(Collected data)

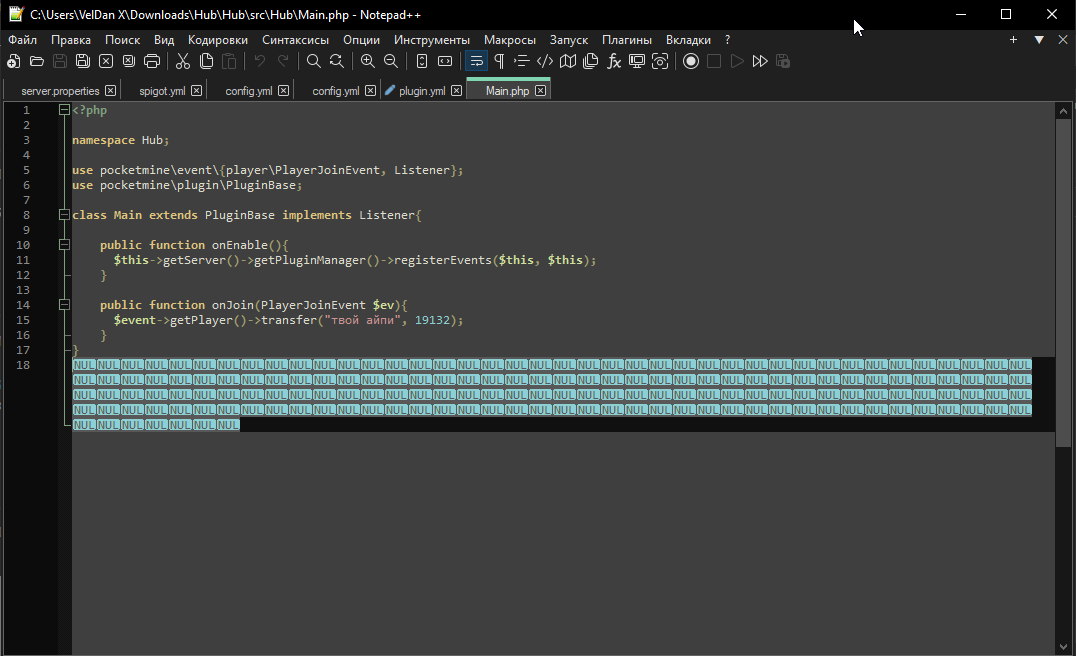The image size is (1076, 656).
Task: Close the server.properties tab
Action: [111, 91]
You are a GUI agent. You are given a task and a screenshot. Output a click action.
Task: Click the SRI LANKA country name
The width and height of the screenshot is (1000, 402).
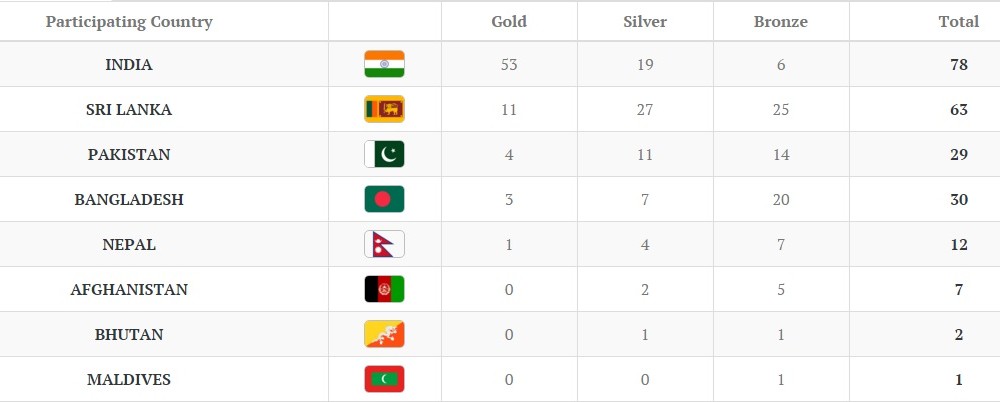pyautogui.click(x=129, y=110)
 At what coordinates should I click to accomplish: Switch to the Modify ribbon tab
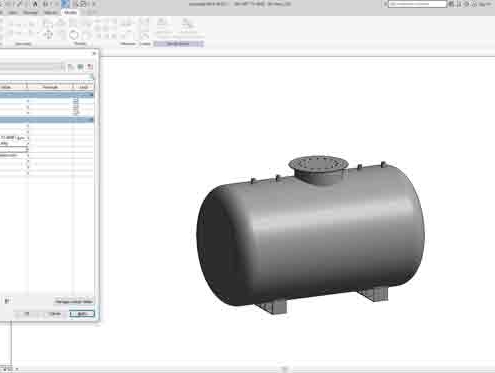[70, 12]
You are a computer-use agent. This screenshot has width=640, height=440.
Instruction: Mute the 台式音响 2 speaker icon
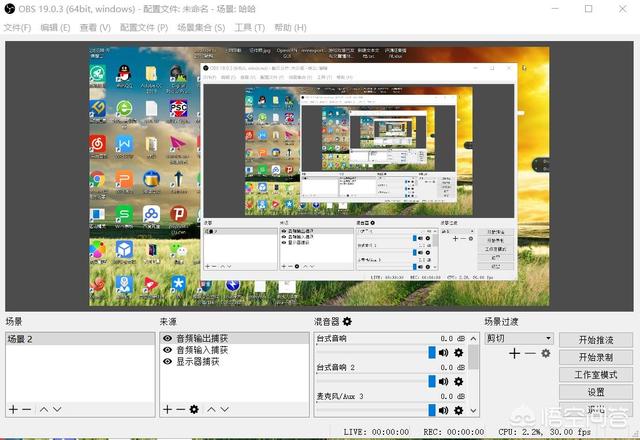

## About this exercise
Which of the lines above include the string "agent"? Pick them out and copy them.

## Result for this exercise
You are a GUI agent. You are given a task and a screenshot. Output a click action.
You are a computer-use agent. This screenshot has width=640, height=440.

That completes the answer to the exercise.